*** DATA FOR THIS TASK ***

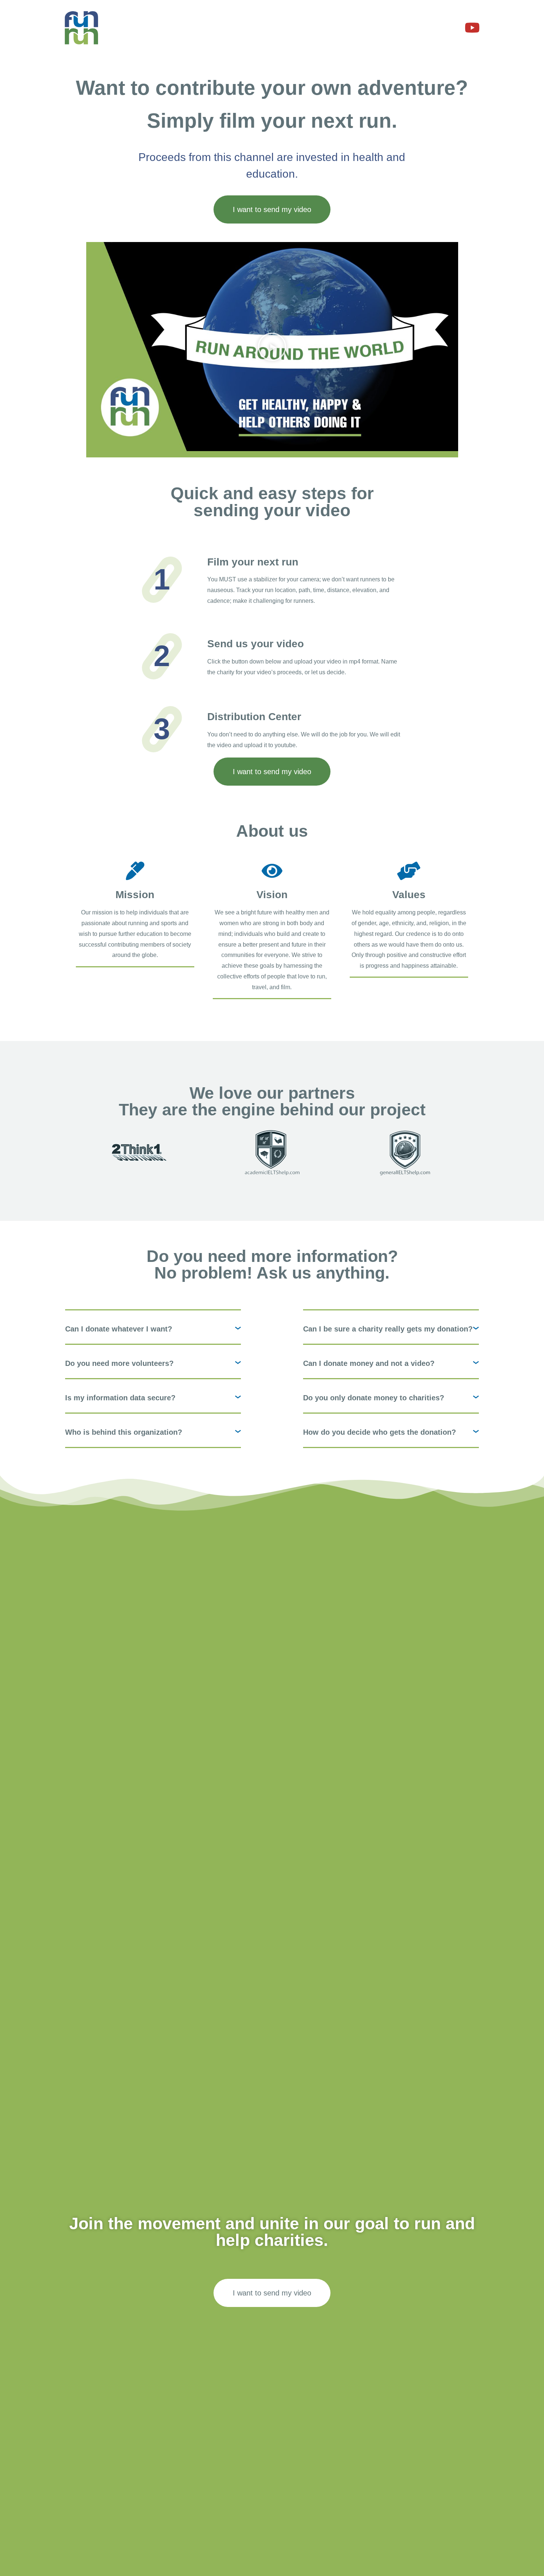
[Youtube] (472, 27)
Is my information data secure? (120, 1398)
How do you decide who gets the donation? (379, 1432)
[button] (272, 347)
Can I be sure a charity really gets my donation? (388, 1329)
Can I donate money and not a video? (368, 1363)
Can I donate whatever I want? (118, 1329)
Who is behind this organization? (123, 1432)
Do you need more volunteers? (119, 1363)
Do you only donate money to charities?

*** End of DATA FOR THIS TASK ***

WHAT THE EXERCISE ASKS:
Gather each line in the entries above where the string "money" is found.

TASK ANSWER:
Can I donate money and not a video? (368, 1363)
Do you only donate money to charities?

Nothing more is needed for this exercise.